Instruction for the entries below: return the part that opens with the line containing "The width and height of the screenshot is (897, 375)." and closes with the line containing "Task: Like lacalurivero's Felicidades comment", exactly, and no pictures.

** Opening The data block **

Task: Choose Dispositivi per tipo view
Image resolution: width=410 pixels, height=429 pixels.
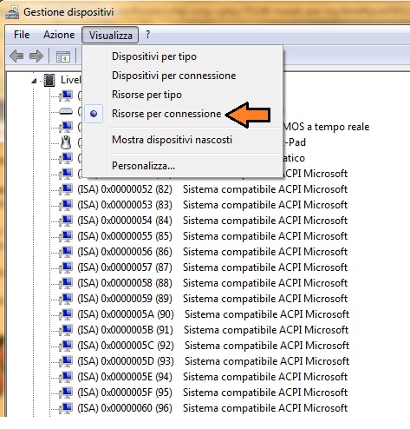Action: (154, 56)
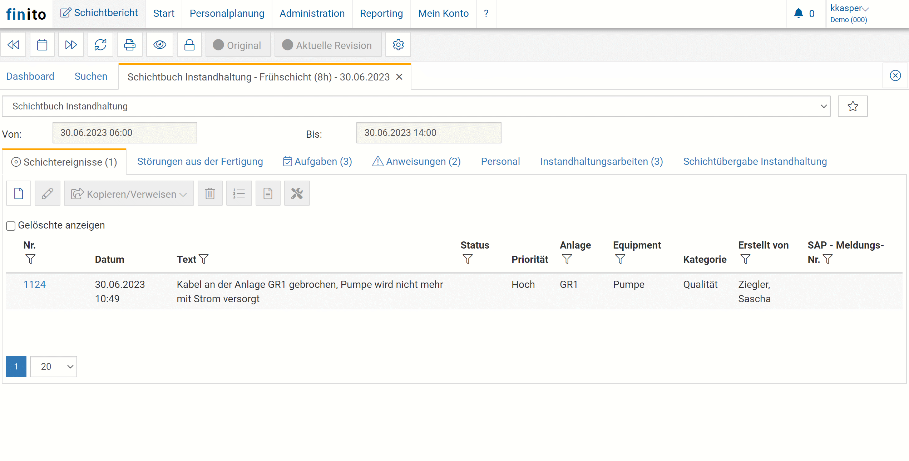Select the list view icon
This screenshot has height=461, width=909.
pos(238,193)
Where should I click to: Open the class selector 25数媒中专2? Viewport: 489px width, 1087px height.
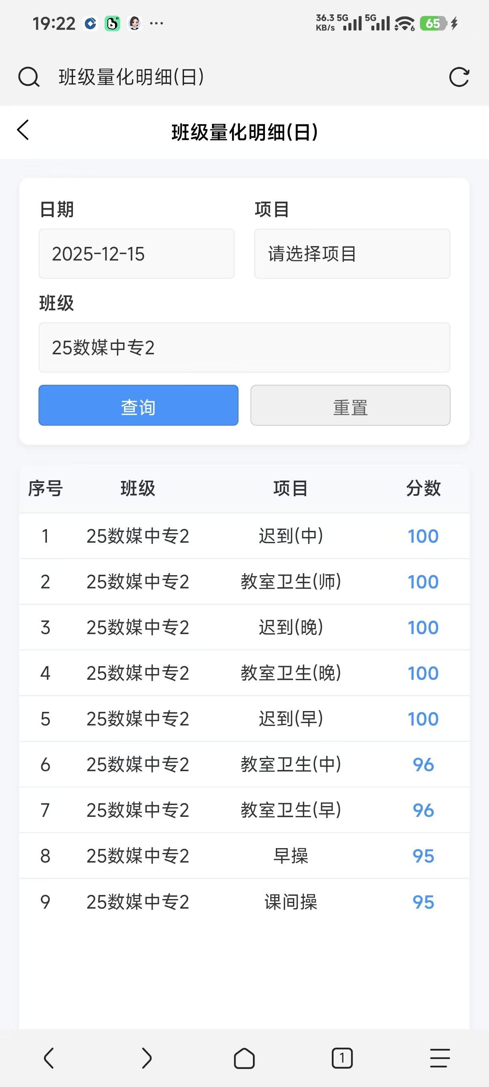pos(244,348)
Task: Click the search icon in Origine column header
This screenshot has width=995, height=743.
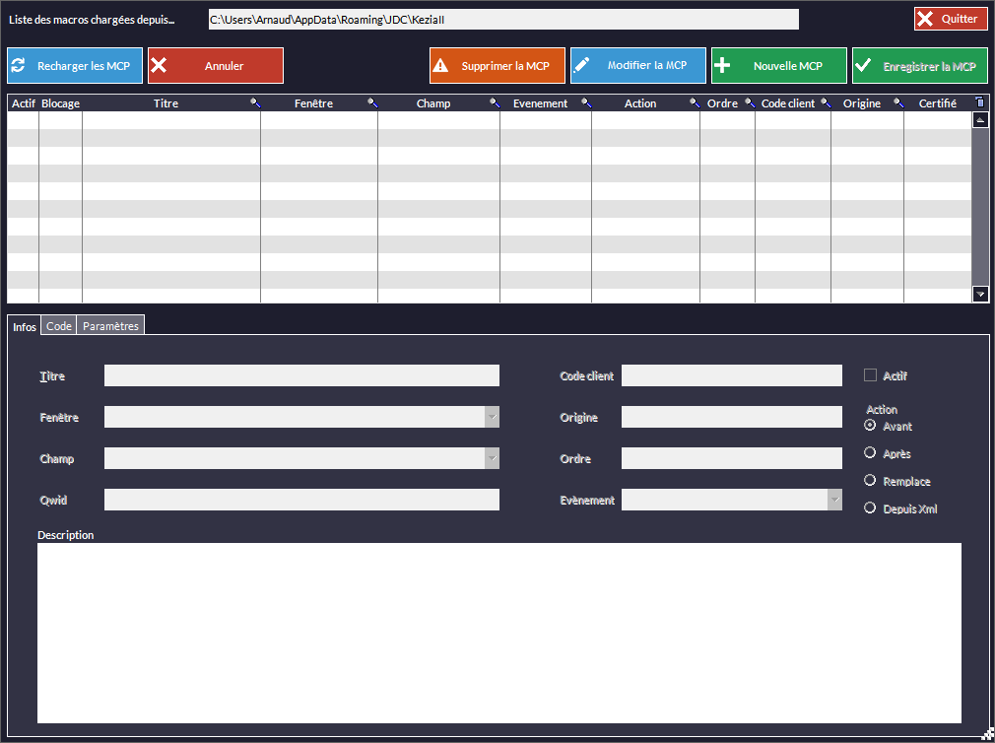Action: 897,102
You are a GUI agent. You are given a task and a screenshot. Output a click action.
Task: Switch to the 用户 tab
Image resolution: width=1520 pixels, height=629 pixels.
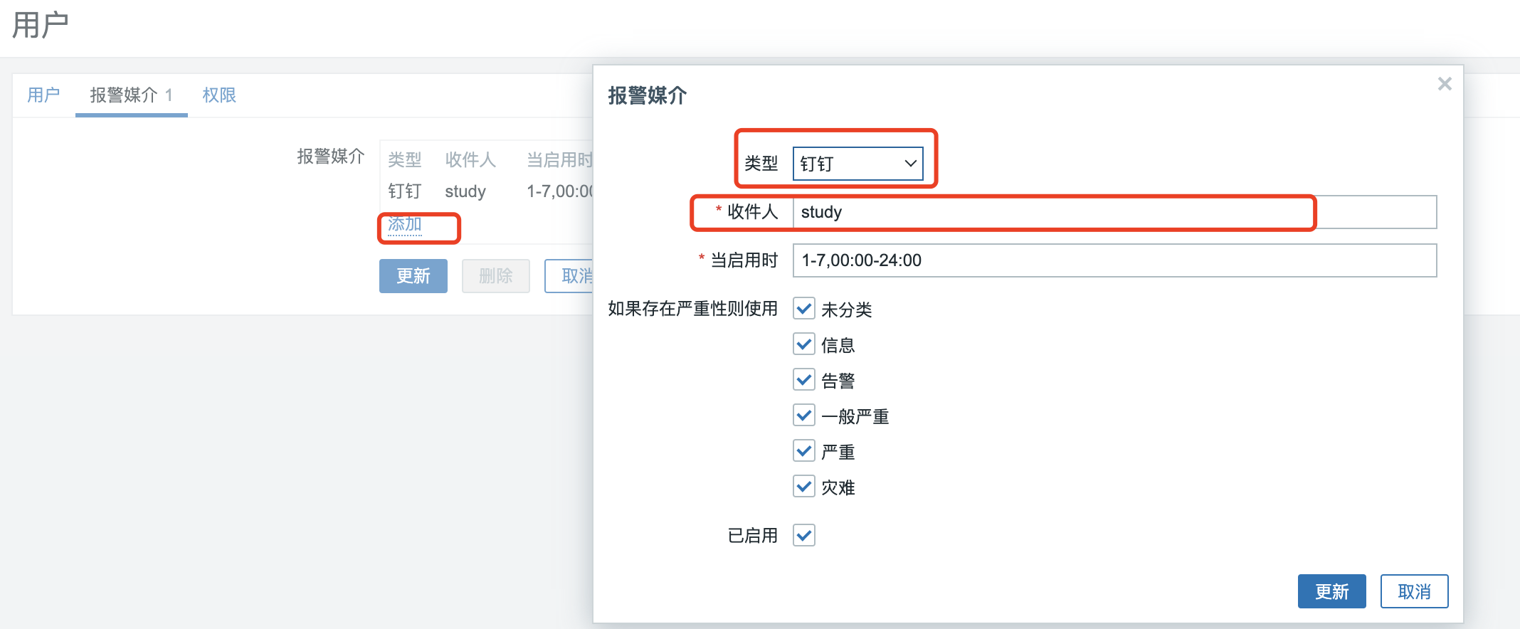pyautogui.click(x=43, y=95)
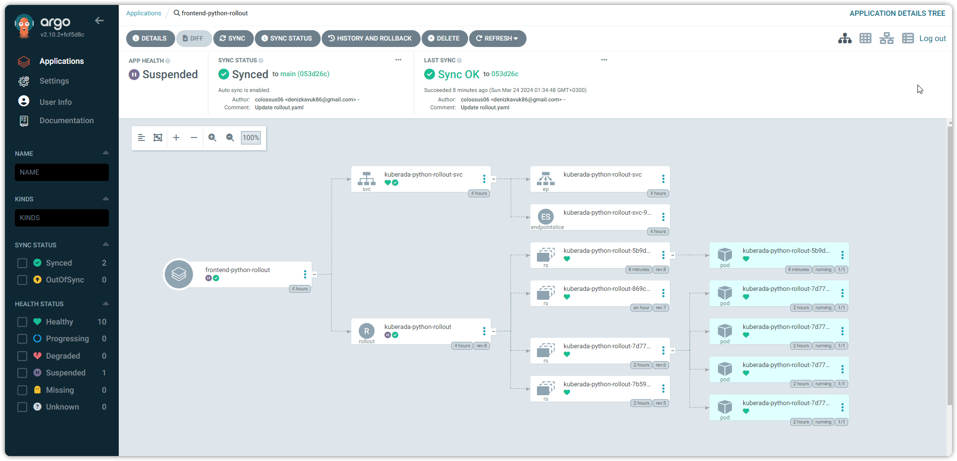Collapse the Health Status filter section

tap(105, 304)
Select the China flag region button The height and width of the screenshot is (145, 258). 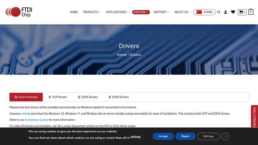coord(204,12)
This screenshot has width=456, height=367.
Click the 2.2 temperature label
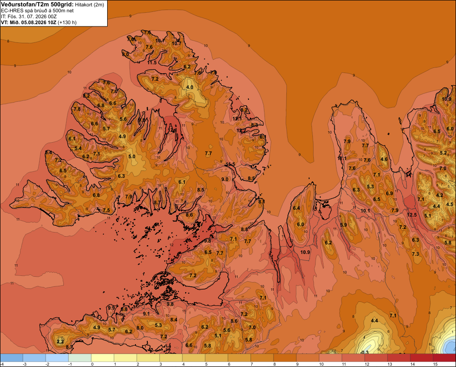point(60,341)
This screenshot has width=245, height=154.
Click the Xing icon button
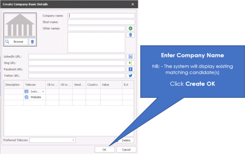130,63
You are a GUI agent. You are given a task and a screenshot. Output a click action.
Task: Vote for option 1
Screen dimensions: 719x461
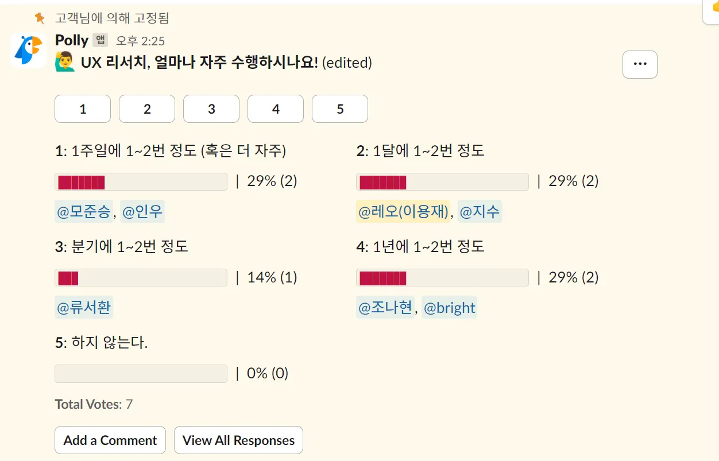83,109
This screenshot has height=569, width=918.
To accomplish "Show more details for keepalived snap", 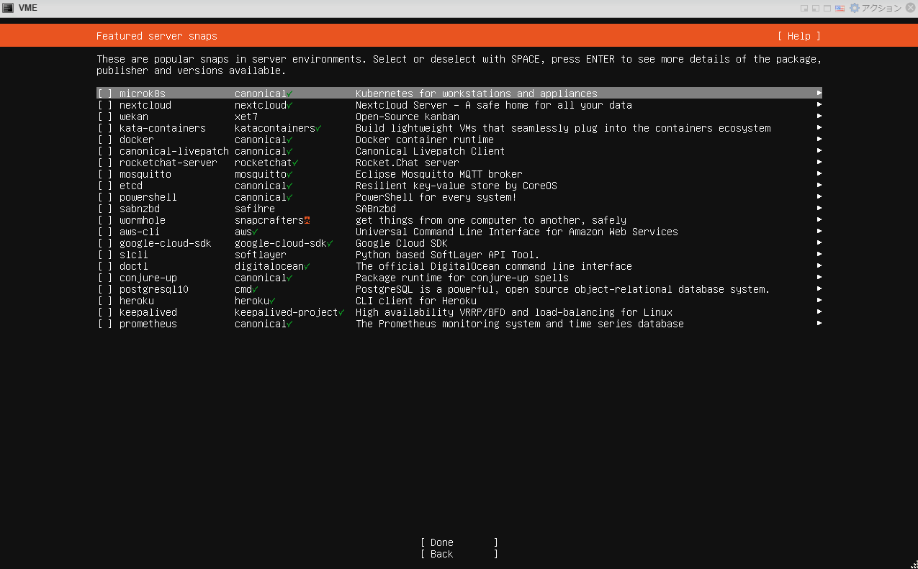I will click(x=819, y=312).
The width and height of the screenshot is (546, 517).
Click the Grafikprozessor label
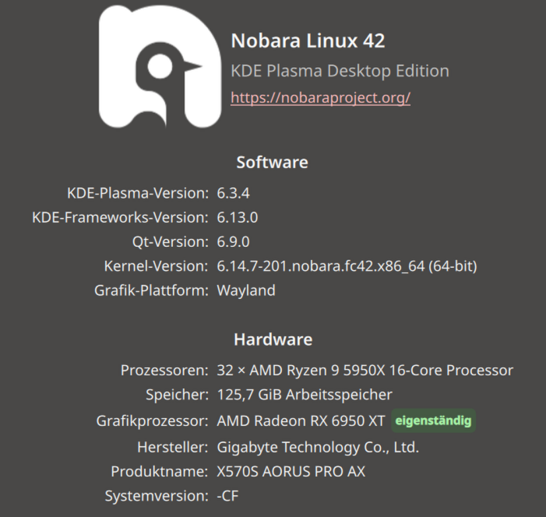pos(152,421)
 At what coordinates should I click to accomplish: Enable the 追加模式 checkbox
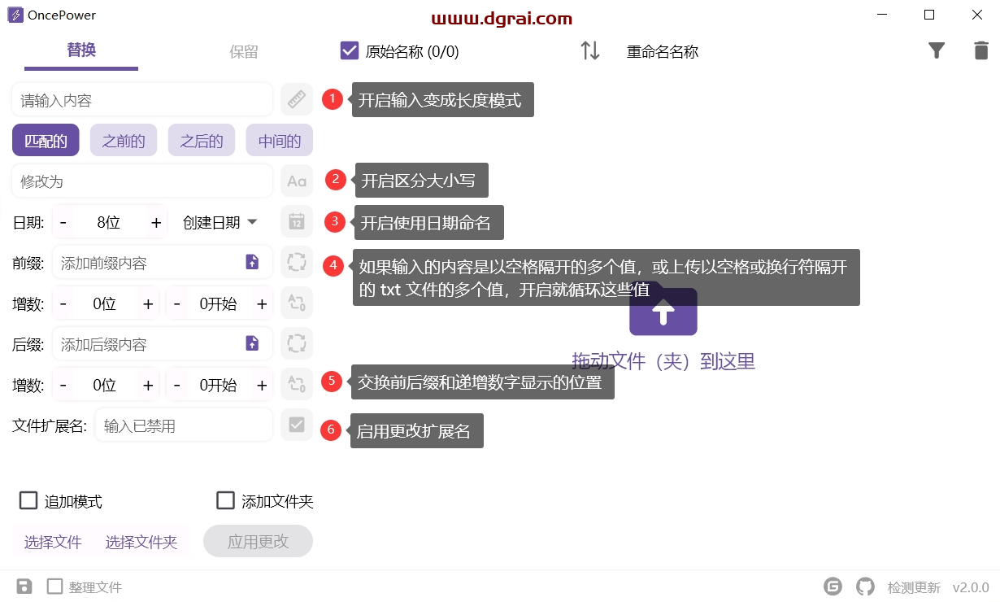(28, 500)
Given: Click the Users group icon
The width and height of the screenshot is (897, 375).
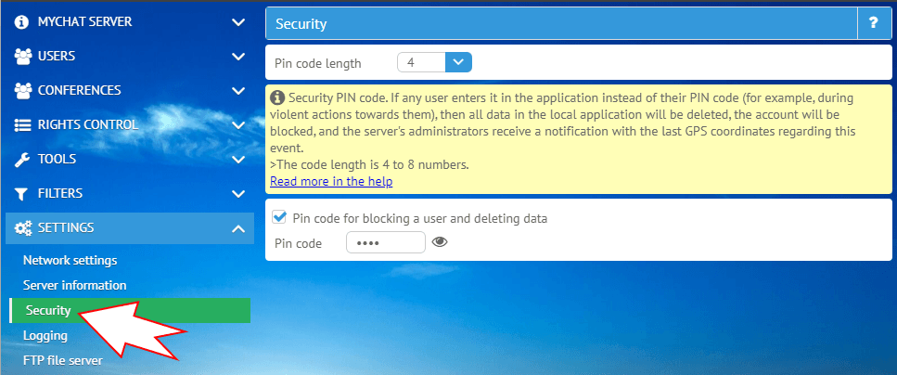Looking at the screenshot, I should pyautogui.click(x=23, y=56).
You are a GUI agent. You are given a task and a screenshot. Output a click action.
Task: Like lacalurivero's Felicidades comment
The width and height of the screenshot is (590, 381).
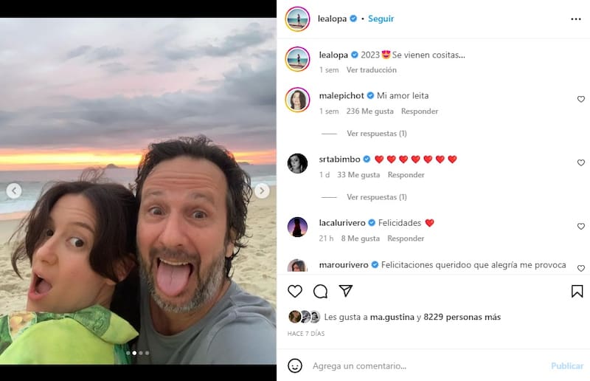(x=580, y=227)
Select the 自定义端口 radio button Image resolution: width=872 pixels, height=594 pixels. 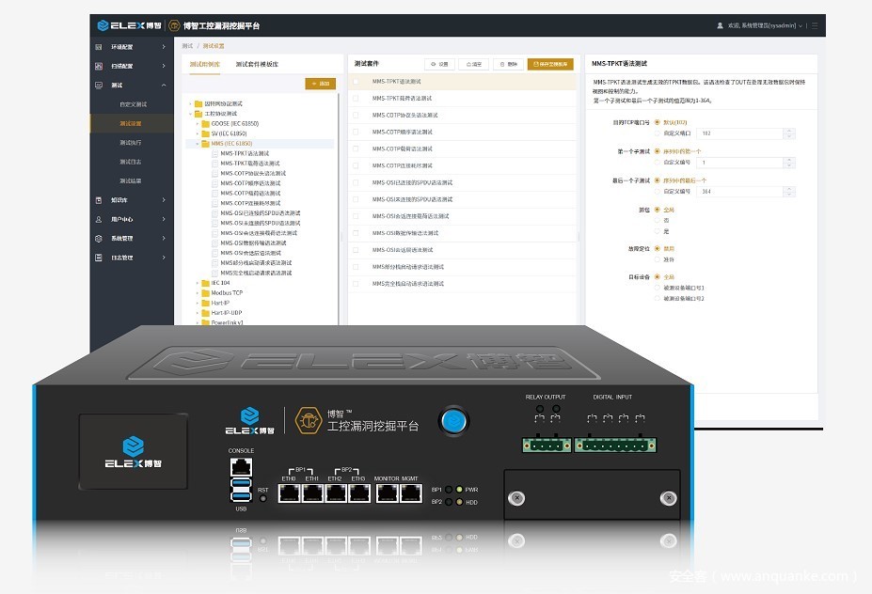[657, 133]
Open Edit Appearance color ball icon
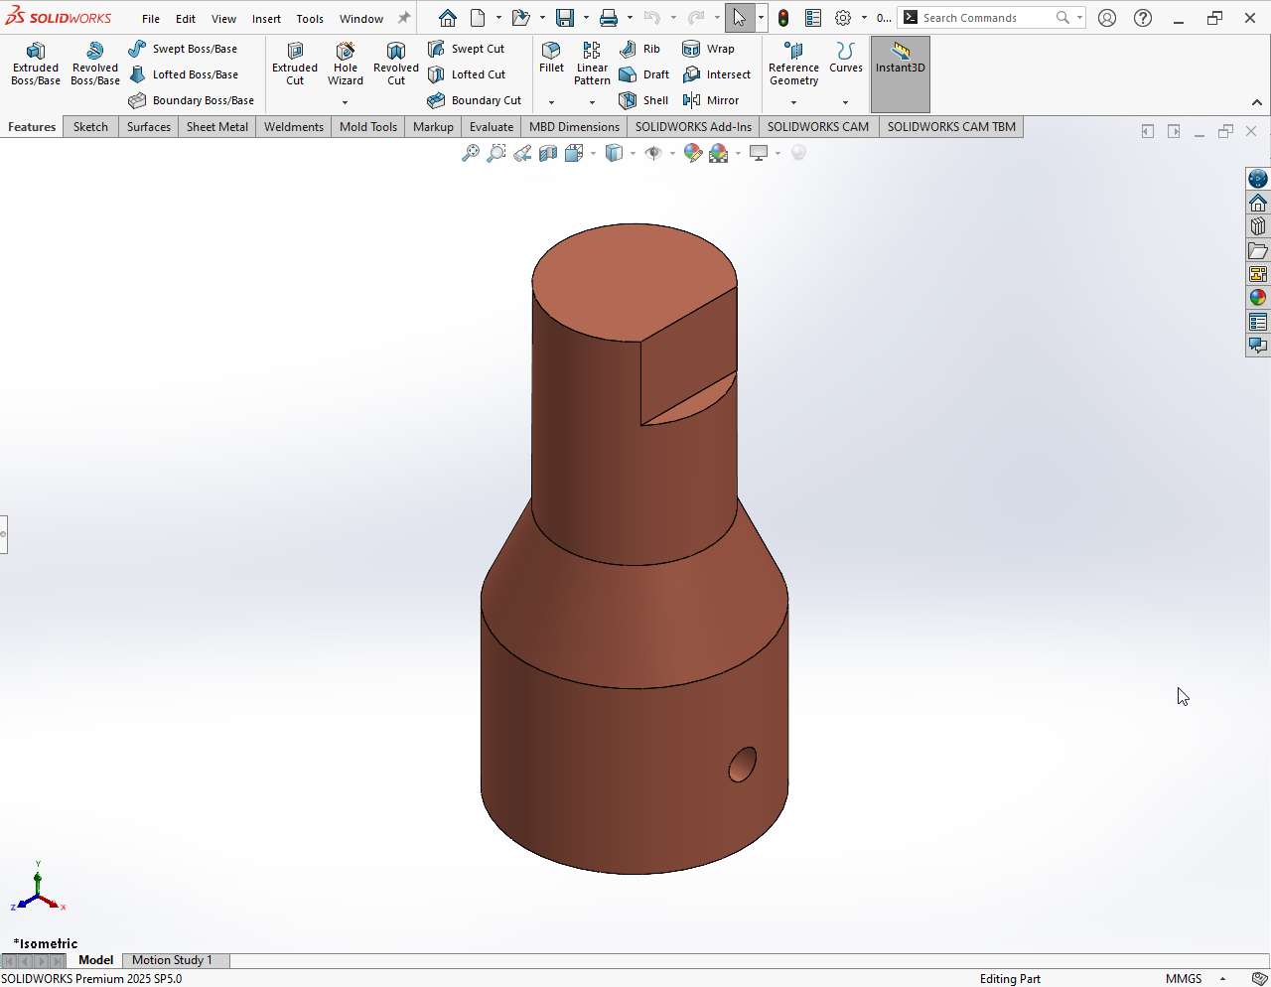The image size is (1271, 987). [x=692, y=153]
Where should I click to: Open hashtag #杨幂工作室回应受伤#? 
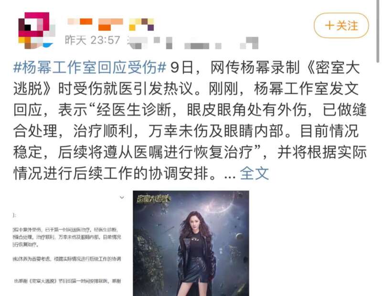click(x=90, y=67)
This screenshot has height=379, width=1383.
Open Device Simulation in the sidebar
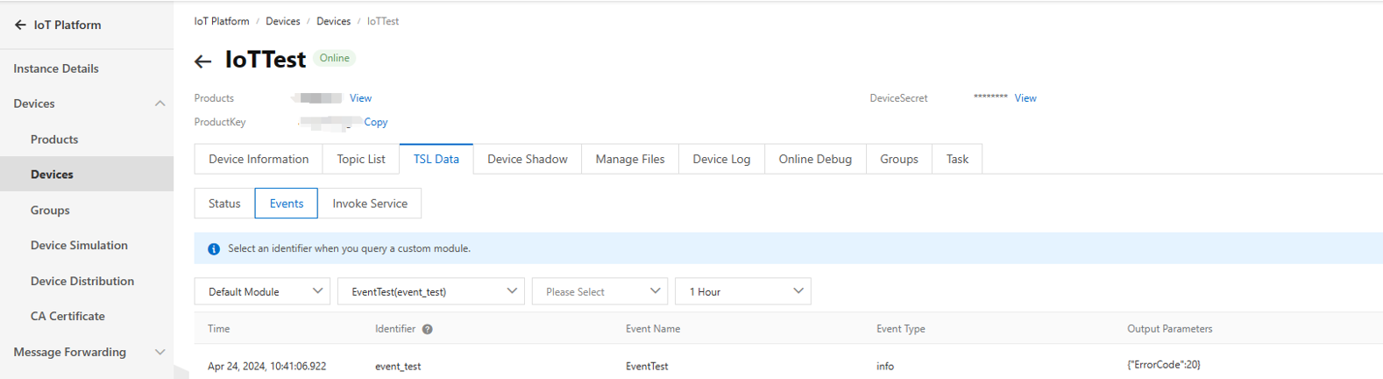(79, 246)
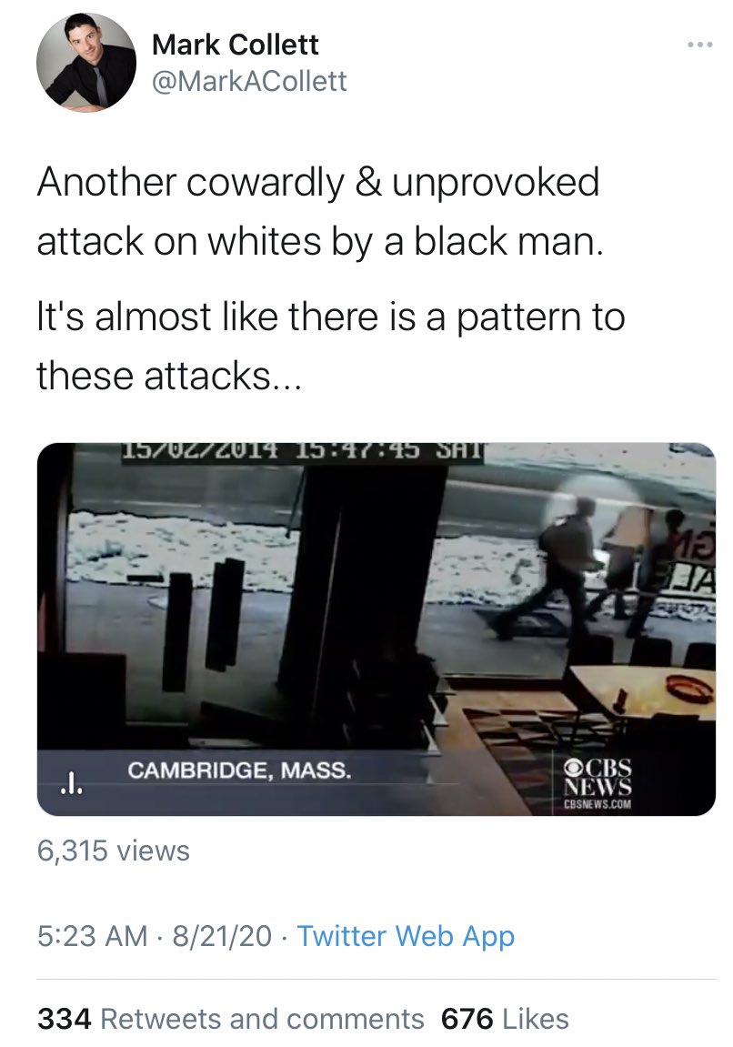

** Closing The data block **

Your response:
The width and height of the screenshot is (897, 375).
Looking at the screenshot, I should pyautogui.click(x=23, y=56).
You are a GUI agent. You are given a task and a screenshot. Output a click action.
Task: Like lacalurivero's Felicidades comment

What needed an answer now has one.